Earlier this year, the Federal environment minister, Greg Hunt, gave approval certain areas to be logged within Murray Valley National Park in NSW over the next five years – the first time such logging has been approved in such a highly protected Australian forest.

River red gum cross section

A felled river red gum in Millewa Forest.

Despite concerns voiced by various environmental groups, the logging trial has recently begun, with Friends of the Earth Australia (FoE) activists documenting the proceedings at one plot in the Millewa Forest.

“These pictures confirm that so-called ‘ecological thinning’ is just a foot in the door for logging in New South Wales’ National Parks,” said FoE’s River Country Campaign coordinator Morgana Russell.

“The mechanical harvesting machinery, log trucks, timber stockpiles and devastated understorey vegetation speak for themselves.
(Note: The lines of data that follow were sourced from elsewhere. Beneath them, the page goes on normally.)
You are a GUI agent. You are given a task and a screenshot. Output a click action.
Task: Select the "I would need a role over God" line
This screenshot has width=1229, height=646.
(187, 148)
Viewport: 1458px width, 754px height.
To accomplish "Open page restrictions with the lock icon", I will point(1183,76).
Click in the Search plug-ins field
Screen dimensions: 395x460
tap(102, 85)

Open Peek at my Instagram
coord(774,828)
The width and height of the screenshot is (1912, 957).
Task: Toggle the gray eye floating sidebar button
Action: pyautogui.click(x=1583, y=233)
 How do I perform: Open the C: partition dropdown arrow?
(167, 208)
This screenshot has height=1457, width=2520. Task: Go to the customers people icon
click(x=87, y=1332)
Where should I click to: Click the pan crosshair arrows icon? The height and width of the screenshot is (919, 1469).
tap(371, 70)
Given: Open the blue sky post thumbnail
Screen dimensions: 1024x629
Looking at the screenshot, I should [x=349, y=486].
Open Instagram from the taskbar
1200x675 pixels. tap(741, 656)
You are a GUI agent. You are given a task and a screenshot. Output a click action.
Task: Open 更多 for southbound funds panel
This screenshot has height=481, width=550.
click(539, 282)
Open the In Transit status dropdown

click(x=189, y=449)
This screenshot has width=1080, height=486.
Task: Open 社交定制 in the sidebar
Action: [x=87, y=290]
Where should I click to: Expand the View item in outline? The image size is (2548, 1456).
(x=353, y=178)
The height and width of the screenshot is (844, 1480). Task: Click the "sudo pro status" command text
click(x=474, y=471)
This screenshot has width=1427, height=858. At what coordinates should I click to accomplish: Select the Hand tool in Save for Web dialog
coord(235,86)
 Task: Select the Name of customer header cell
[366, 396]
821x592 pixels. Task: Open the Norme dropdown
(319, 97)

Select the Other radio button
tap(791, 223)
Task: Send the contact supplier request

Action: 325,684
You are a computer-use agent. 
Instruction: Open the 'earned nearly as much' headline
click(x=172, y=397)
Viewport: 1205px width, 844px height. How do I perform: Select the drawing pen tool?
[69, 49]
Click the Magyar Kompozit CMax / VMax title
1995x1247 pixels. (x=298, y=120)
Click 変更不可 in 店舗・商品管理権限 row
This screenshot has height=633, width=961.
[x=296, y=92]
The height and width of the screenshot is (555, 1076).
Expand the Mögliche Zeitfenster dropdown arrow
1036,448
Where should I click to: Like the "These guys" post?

This is logging by stealth,” she said.

River red gums in the Murray Valley National Park are part of a Ramsar-listed wetland, achieving their highly protected status in 2010.

The tree-felling initiative is claimed to be scientific, with the NSW government citing the risk to these trees during extended drought periods, but environmentalists say there would be no risk to the trees if their sources of water weren’t being compromised by industry and agriculture.

“The science on red gum forest health tells us that water is the key to their survival. Over-extraction of water for irrigation, river regulation and lack of adequate environmental flows are the drivers of declining health in these forests. Logging is not a viable or sustainable solution to address these problems. Logging in National Parks simply appeases interest groups at a cost to all Australians and our environment,” said Russell.